- Ables Springs Ables Springs
- Coordinates: 32°48′53″N 96°07′16″W﻿ / ﻿32.81472°N 96.12111°W
- Country: United States
- State: Texas
- County: Kaufman
- Elevation: 518 ft (158 m)
- Time zone: UTC-6 (Central (CST))
- • Summer (DST): UTC-5 (CDT)
- GNIS feature ID: 2034613

= Ables Springs, Texas =

Ables Springs is an unincorporated community in Kaufman County, Texas, United States.

==Geography==
Ables Springs is located in northeastern Kaufman County. It is situated along FM 429, approximately ten miles northeast of Terrell.

The community, as well as all of Kaufman County, is part of the Dallas-Fort Worth-Arlington Metropolitan Statistical Area.

==History==
Land in the area was granted to Ezekiel Ables by the state of Texas in 1848. Five years later, Ezekiel's son James and his wife Eliza settled there. A freshwater spring that later contributed to the community's name, ran through the area. Mr. and Mrs. Ables deeded an 8.75 acre plot to a Methodist Episcopal Church in 1878. A tabernacle, church, and school were later constructed on the land. A separate portion was also set aside for a cemetery. Camping facilities were also available in the community. Baptist and Church of Christ congregations met where the Methodist church once stood.

For many years thereafter, Ables Springs was a center for local religious and school activities. The community remained small as surrounding towns, particularly Terrell, grew.

The spring that once served as the community's primary water source eventually ran dry as a result of overuse and development of a nearby rock quarry. The lack of water caused area officials to seek out other sources to serve Ables Springs. On November 1, 1979, the Ables Springs Water Supply Corporation was commissioned. It continues to serve the area's water needs to this date.

==Incorporation attempt==
In early 2007, a group of Ables Springs residents began researching what it would take to incorporate the community.
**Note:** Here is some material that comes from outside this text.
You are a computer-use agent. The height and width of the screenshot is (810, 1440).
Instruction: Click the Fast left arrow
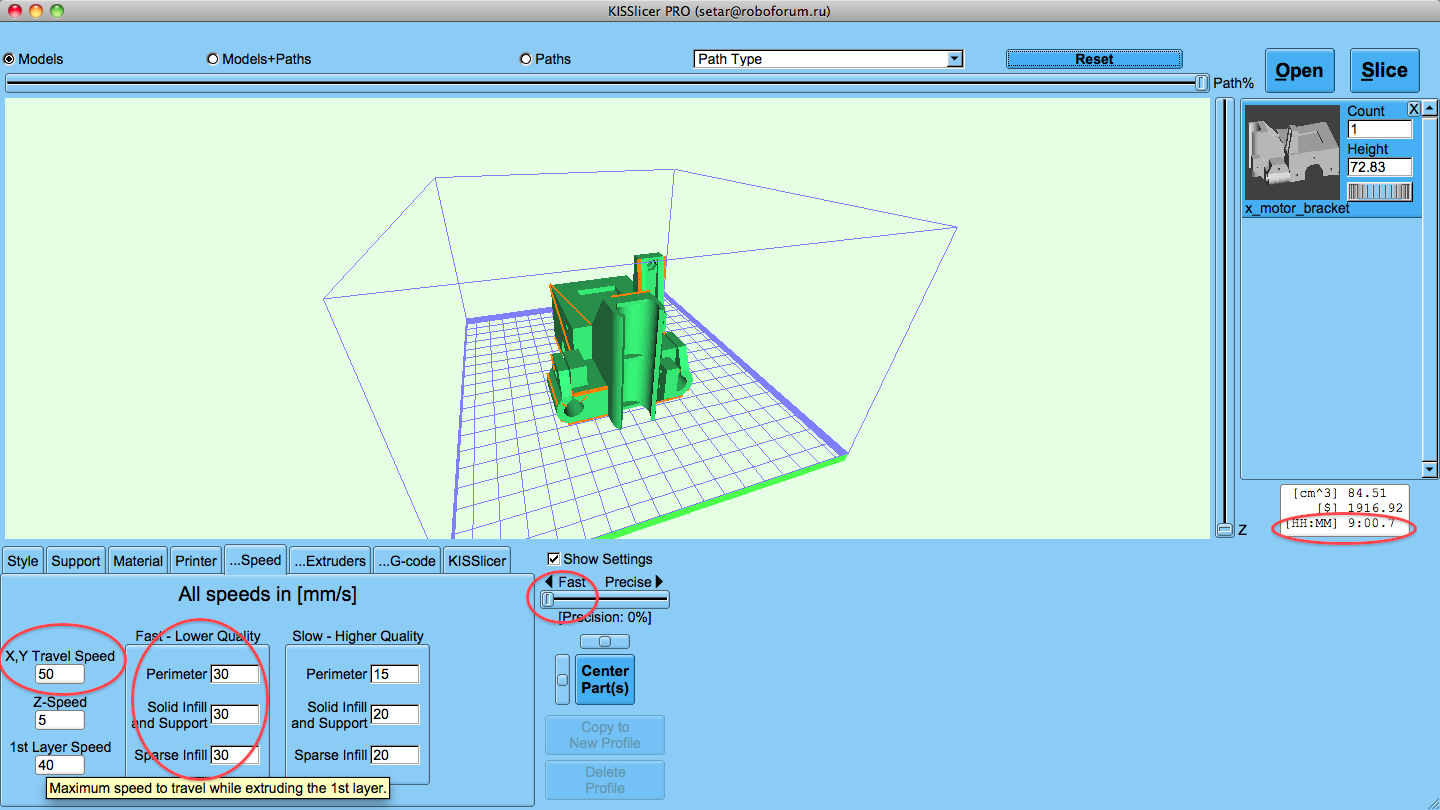(549, 582)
Citing Kaufman County's rapid population growth and the desire to preserve the small, close-knit atmosphere of Ables Springs, organizers gathered the necessary number of signatures needed to place the issue on a ballot.

The election was held on May 12, 2007. Of the 102 valid votes cast, 40 (39.22%) voted in favor of incorporation while 62 (60.78%) voted against the proposition.

==Education==
Ables Springs is part of the Terrell Independent School District.